'Amazing outpouring of support': Neb. firefighter welcomed home after 3-month hospital stay
Crete volunteer firefighter and college professor Brad Elder tied to hold back tears as he went from a burn unit to his home
By Lauren Penington
Lincoln Journal Star
CRETE, Neb. — Thursday evening, Doane University's IT staff removed biology professor and volunteer firefighter Brad Elder from the email lists, then sent out a secret announcement to those on campus that Elder was coming home.
Three months ago, while helping battle a wildfire in southwestern Lancaster County, Elder was caught in the flames, badly burning 20% of his lower body, the back of both legs and his left hand. He's been at Madonna Rehabilitation Hospital since being released from the CHI St. Elizabeth burn unit.

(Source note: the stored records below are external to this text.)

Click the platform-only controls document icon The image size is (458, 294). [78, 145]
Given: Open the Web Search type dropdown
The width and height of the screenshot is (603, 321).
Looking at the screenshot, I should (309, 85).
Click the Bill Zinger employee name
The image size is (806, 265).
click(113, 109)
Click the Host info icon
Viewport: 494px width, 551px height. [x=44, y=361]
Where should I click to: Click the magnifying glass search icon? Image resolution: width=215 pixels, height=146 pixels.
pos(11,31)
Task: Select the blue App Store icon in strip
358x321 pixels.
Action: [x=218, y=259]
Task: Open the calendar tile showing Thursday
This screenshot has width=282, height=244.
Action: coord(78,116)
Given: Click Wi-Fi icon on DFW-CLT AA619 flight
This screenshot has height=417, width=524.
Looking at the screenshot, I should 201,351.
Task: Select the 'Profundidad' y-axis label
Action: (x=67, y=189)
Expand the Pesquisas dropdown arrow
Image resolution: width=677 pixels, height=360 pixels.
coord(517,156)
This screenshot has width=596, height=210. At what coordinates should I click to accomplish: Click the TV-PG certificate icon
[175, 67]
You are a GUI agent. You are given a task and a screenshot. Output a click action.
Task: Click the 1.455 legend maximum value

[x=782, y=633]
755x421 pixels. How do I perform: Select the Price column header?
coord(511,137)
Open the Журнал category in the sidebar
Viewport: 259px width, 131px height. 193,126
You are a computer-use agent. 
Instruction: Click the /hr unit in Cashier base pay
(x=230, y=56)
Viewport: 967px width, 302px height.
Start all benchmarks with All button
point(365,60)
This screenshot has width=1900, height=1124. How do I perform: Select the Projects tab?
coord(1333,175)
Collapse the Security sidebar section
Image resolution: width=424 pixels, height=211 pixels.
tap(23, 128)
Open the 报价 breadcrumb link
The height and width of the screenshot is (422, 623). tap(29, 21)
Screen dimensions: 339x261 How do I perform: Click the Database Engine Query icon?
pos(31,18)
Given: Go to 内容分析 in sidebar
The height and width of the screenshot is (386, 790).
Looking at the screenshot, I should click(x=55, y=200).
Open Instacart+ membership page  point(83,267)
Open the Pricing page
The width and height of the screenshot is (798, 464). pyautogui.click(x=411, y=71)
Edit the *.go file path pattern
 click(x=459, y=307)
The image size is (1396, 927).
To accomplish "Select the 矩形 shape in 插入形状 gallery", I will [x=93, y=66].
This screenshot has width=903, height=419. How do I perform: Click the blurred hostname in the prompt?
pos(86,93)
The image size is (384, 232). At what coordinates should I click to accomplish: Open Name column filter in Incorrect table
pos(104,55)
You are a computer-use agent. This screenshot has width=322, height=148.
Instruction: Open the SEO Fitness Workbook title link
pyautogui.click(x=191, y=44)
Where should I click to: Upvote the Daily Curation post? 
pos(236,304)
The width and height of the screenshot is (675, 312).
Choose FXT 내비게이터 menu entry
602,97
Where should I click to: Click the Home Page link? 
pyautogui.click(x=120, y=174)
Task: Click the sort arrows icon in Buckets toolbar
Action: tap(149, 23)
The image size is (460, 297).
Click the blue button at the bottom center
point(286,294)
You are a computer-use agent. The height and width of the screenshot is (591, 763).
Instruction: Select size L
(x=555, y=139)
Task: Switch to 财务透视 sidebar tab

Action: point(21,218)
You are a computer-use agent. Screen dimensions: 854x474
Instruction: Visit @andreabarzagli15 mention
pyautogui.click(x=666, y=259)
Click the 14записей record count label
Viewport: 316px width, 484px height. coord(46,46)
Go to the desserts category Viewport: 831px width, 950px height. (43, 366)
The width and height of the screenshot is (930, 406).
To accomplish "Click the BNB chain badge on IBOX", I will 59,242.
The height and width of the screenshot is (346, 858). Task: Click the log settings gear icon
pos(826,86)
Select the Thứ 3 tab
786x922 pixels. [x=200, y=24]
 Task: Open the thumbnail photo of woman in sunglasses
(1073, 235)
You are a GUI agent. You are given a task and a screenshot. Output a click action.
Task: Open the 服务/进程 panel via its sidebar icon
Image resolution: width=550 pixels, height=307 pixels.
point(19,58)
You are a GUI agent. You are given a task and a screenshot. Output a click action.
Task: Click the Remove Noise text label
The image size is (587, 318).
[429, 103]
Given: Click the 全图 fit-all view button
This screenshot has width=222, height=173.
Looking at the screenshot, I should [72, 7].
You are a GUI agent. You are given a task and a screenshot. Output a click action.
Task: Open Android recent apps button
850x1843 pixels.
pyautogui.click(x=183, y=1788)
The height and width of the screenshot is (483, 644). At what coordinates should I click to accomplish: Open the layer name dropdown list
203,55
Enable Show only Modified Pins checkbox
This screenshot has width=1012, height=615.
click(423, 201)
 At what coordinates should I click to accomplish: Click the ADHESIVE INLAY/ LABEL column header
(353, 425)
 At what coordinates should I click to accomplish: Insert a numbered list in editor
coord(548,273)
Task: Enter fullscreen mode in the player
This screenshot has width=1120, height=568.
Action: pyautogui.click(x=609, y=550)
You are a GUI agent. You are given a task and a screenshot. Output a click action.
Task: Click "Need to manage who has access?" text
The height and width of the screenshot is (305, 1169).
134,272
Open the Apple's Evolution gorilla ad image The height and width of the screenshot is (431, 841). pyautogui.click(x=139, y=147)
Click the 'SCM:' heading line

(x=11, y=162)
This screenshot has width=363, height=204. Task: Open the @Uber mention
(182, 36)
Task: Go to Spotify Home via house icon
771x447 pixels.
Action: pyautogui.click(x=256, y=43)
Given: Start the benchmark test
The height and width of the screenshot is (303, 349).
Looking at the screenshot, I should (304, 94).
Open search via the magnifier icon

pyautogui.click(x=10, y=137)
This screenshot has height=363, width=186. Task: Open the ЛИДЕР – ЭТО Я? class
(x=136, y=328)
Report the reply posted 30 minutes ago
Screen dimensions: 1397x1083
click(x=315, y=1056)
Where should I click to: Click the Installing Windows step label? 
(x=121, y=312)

Students gathered Thursday night to make signs for Elder and maintenance staff spray-painted his name on snow shovels to wave.
Then Friday morning, Crete residents and Doane students and faculty lined the streets to welcome Elder home.
At about 10:30 a.m. Friday, Elder arrived at the edge of Crete to see firetrucks lined up and fellow firefighters waiting for him.
They put him in the passenger seat of the first firetruck for the last part of his journey.
"I was doing my best not to cry through the whole thing," Elder said. "This amazing outpouring of support from the community, it's been overwhelming."
The procession wound through downtown Crete before turning to go through the Doane campus.
"I expected to see one, maybe two firetrucks," said Patty Lavelle, Doane's manager of event services. "I think they brought all five or six and the police joined in their cruisers with the sirens on, people were cheering — it was just a very exciting atmosphere."
When Elder finally reached his house, down the hill from Doane, he found more than 50 people waiting outside.
"I don't know that anyone thinks they're worth that kind of effort," he said, beginning to cry. "That's my crew and they kept me alive, I wouldn't be here without them. It's just overwhelming to come back and see them all out there, all there waiting for me."
Elder said he looks forward to returning to Doane this semester.
"I had to fight to get a class on the schedule," he said. "I begged and fought until they gave me one — my senior research students."
For now, his future as a firefighter remains unclear. Elder said the skin grafts make it difficult to fight fire safely, since they can't detect temperature or thermoregulate with sweat.
"At some point, you kind of have to stop running into burning buildings," the 54-year-old said. "I'd planned to stop around turning 60, but now it'll just be six years earlier."
Doane is hosting a benefit event for Elder on Feb. 4.
"It's been amazing to see the college and the community coming together to support one of our own," Lavelle said. "He's a friend, he's a colleague and he means a lot to the community. Everyone's been really worried about him and I think we're all glad to contribute in any way we can."